2. The most often asked question of a person watching a fly tier tie the flies is “How fast can you make one?” It is quite obvious from the question that to most people speed is equated with skill, regardless of quality. Because speed is important to the commercial tier, assuming there is no loss of quality. It is important that a tier do those having in his operation that will increase his speed. Take two fly tiers working on a dozen flies with 4 operations, tail, body, wing, hackle. One tier finishes first. Why? Better organization of actions needed. The actions involving the 4 operations are picking up, laying down materials, scissors. —- hands are needed to pick up and clip —- material. If you think thru this operation you might suggest better. 4 to tie it on, some one else might use 6. The difference would be whether the tail material could be cut off touching only the fibers needed rather than picking up the pieces of materials from which the tail material were cut.

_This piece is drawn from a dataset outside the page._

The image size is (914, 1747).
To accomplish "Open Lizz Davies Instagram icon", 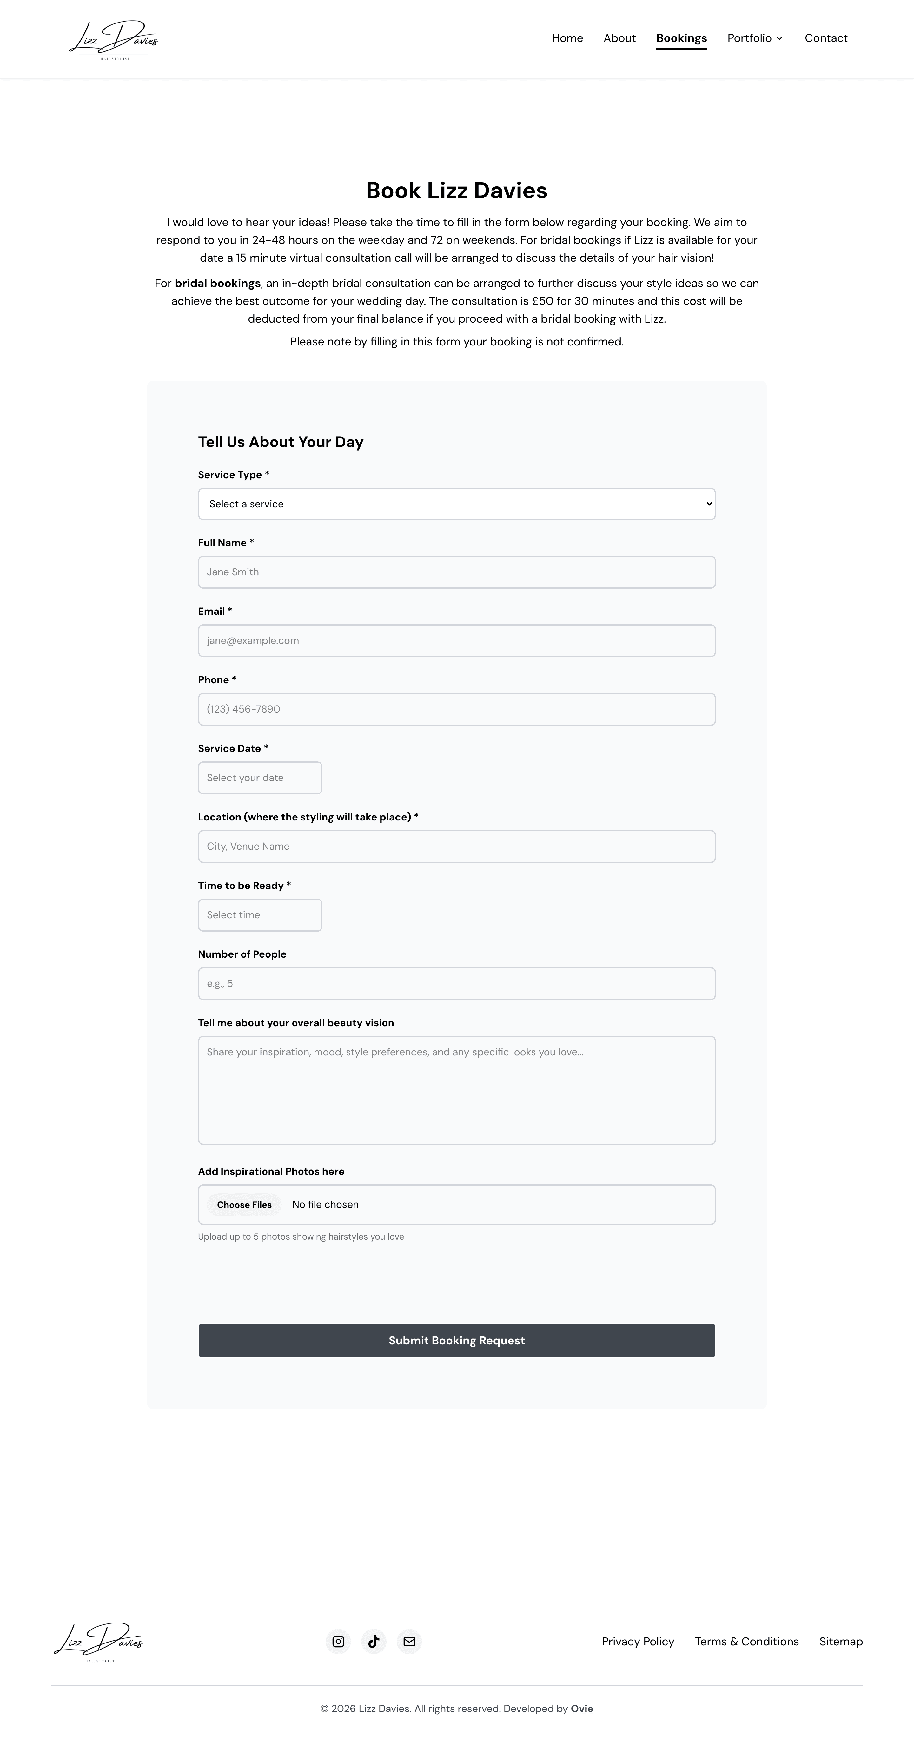I will (338, 1641).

Lets go back one step. How many operations are needed to cut off a piece of winding silk. Do you pick up the spool, unspool the needed length, reach for the scissors, cut it off, lay down the scissors then start it on the hook? Lets see thats 6 operations to get the silk on the hook. It can be done in 4 assuming that the spool is tied down, that the thread if fed through a slit when it can be grasped easily (operation 1) cut with scissors (Pick up and cut – 2 and 3), —- thru the hook 4.
why not the same procedure for body – no unnessory operations.
The number of operations needed for —- —- vary tremendously due to type and kind of —- put on but if you follow the principle of tying duration in some way each materials that you use be it tail, body, wing, hackle, winding silk, bottle or dropper you are going to cut down on your fly tying time on each fly.
3. Keep materials in close to save reaching time. Materials can be on three levels, in front of you, two sides, below your vise, on your lap, each knee. I suggest wearing an apron and make use of chest and lower pocket.
4. Tips on use of scissors
1. Do major cutting and clipping of fur and hair first
2. Keep them in your hand if possible all the time or the closest thing at hand
3. Have more than one pair of scissors, one for —- stuff, one for —- —–
4. Keep them sharp. A small triangle —- is one of the necessary tools on my table.
5. Do all cutting and trimming before lacquering head. a good pair of scissors for bucktail, squirrel tail is hardly adoptable for the close trimming of a #16 or 18.